Midstate Literacy Council
The Organization
11% of residents in Centre County, Pennsylvania cannot read the words on this page.
Mid-State Literacy Council works to change this reality by providing free and low cost literacy programming and education throughout the region. What started as one woman tutoring a friend in her car has become a network of two hundred annual volunteers who have reached thousands of local residents and immigrants working on their reading, writing, and communication skills.
The Challenge
With ambitions of increasing their donor base and expanding their annual budget, Mid-State Literacy Council wanted to rebrand their visual and online presence as well create a new marketing and communications strategy.
They applied to BrandAid, an annual event where dozens of volunteer creative and marketing professionals team up to provide a worthy nonprofit with a complete rebrand. It kicks off with a weekend of work and concludes after three subsequent months of collaboration. Mid-State Literacy was chosen for their profound service in the community and the high impact that a rebrand would offer to their organization.
To efficiently tackle this group project, the BrandAid team needed an accurate and thorough representation of the organization and its goals.
I was brought in to frame Mid-State Literacy Council’s story and establish the objectives and desired outcomes for the BrandAid rebrand.
The Solution
The first step was to address Mid-State Literacy’s need for internal definition followed by clear messaging.
1. Define “literacy” in a comprehensive and nuanced way, refusing to reduce it to “reading and writing” skills alone.
2. Articulate the Fundamental Story for the Mid-State Literacy Council.
3. Identify the “Big Dream” for the organization in the next five years.
4. Identify the Audience for the new website based on organizational objectives.
To learn this information, I designed and administered a survey to the board, key volunteers, and clients. I also conducted two interviews with the current director, Amy Wilson. Using the resulting qualitative data, I identified core moments in Mid-State Literacy’s history and present and the unifying themes between those moments, indicating current and functional definitions at the heart of the work.
“Literacy” was a word that had specific meaning within the organization.It was not limited to reading and writing. Mid-State Literacy offered services in everything from American social skills to computer knowledge to reading doctors prescriptions. The resulting ideas was as follows:
Literacy (n): the set of skills and conceptual maps that enable a person to connect and communicate with others.
I also used the survey responses to craft new mission and vision statements. These statements are both critical to a nonprofit as they are required by many funders. A vision statement tells the version of the world you wish to see. A mission statement discusses the problem in the world you wish to solve. The survey synthesis resulted in the following:
Vision: Our dream is that no one lacks literacy so everyone can access a life of safety, realized goals, and community participation.
Mission: We equip people with the skills and conceptual maps needed to connect and communicate with others.
I presented these groundwork discoveries to the BrandAid volunteers on the kick-off workday.

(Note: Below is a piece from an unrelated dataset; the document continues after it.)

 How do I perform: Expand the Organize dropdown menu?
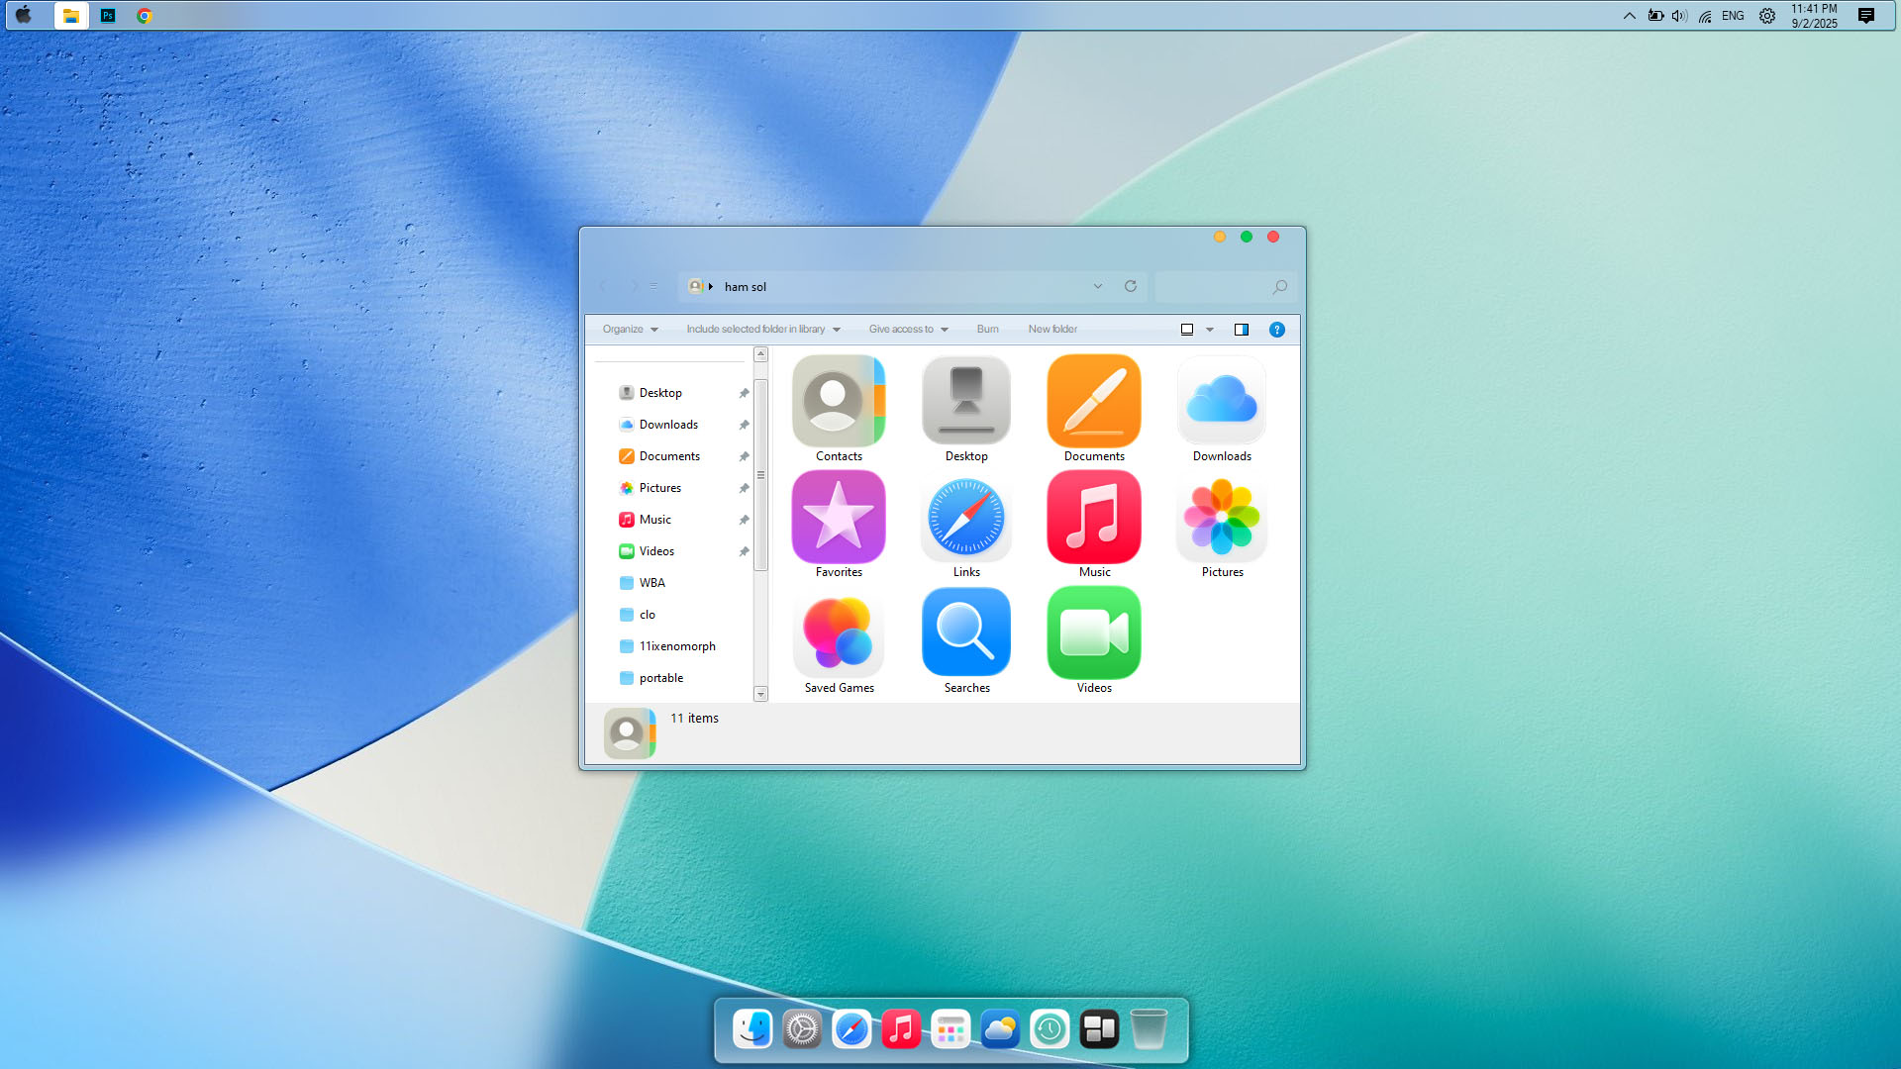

The design and marketing teams asked questions and developed a strategy to reposition the website to serve donors. This would support Mid-State’s “Big Dream” to double their annual income and be able to fully support their full-time staff with competitive salaries.
Application
This information constructed the foundation that the e team of designers and marketers needed to create a new brand and a complete website redesign. By understanding the internal definitions and purpose for Mid-State Literacy, each team member could create pieces that coalesced into meaningful and unified whole. This ranged from digital content to print collateral alongside long term communication strategies.
Maria Barton, BrandAid project lead, noted, “The reason we were able to put together such a staggering amount of work for Mid-State Literacy was thanks to the huge effort Dana put in beforehand and on the Workday to get the strategy right.”
Ric Jones, owner of Mojo Active, said, “I was impressed with t the preparation Dana provided to the project. In my agency life, much of what she did is completed as an afterthought. Here, it offered an essential jump-start.”
Amy Wilson, Executive Director, said “Because of the expertise and strategic leadership of Dana Ray, we were able to clearly present our current story and need for service expansion. We were successfully awarded a significant grants by the Rotary and The Hamer Foundation.”